Task goal
Take the material below and restate it word for word, stopping after the line in which "Increase ステップ value" occurs.

Start of Supplied data

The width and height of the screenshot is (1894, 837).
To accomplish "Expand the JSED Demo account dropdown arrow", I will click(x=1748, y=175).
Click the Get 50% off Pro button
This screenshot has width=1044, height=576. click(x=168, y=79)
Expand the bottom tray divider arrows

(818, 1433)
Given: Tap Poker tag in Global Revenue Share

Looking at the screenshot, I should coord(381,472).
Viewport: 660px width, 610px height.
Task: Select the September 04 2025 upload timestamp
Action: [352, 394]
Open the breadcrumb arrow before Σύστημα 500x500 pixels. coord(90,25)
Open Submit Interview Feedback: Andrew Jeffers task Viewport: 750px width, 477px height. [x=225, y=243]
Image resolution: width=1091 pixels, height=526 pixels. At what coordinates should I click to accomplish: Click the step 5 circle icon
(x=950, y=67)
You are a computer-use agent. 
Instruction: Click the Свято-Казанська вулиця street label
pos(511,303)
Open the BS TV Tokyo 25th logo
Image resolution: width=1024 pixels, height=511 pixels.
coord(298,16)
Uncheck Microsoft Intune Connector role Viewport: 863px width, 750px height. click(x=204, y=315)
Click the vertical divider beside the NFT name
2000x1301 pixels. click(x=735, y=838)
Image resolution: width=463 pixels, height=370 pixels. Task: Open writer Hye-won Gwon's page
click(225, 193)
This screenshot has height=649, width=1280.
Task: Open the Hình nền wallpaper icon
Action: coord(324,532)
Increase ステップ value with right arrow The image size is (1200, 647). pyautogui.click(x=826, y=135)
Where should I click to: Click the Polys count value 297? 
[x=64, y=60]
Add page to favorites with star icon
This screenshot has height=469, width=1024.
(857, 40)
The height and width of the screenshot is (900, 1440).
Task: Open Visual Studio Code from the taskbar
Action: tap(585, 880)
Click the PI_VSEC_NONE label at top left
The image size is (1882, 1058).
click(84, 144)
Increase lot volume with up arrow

End of Supplied data

Answer
The width and height of the screenshot is (1894, 837).
To accomplish "Expand the JSED Demo account dropdown arrow", I will click(x=1748, y=175).
Click the Get 50% off Pro button
This screenshot has width=1044, height=576. click(x=168, y=79)
Expand the bottom tray divider arrows

(818, 1433)
Given: Tap Poker tag in Global Revenue Share

Looking at the screenshot, I should coord(381,472).
Viewport: 660px width, 610px height.
Task: Select the September 04 2025 upload timestamp
Action: [352, 394]
Open the breadcrumb arrow before Σύστημα 500x500 pixels. coord(90,25)
Open Submit Interview Feedback: Andrew Jeffers task Viewport: 750px width, 477px height. [x=225, y=243]
Image resolution: width=1091 pixels, height=526 pixels. At what coordinates should I click to accomplish: Click the step 5 circle icon
(x=950, y=67)
You are a computer-use agent. 
Instruction: Click the Свято-Казанська вулиця street label
pos(511,303)
Open the BS TV Tokyo 25th logo
Image resolution: width=1024 pixels, height=511 pixels.
coord(298,16)
Uncheck Microsoft Intune Connector role Viewport: 863px width, 750px height. click(x=204, y=315)
Click the vertical divider beside the NFT name
2000x1301 pixels. click(x=735, y=838)
Image resolution: width=463 pixels, height=370 pixels. Task: Open writer Hye-won Gwon's page
click(225, 193)
This screenshot has height=649, width=1280.
Task: Open the Hình nền wallpaper icon
Action: coord(324,532)
Increase ステップ value with right arrow The image size is (1200, 647). pyautogui.click(x=826, y=135)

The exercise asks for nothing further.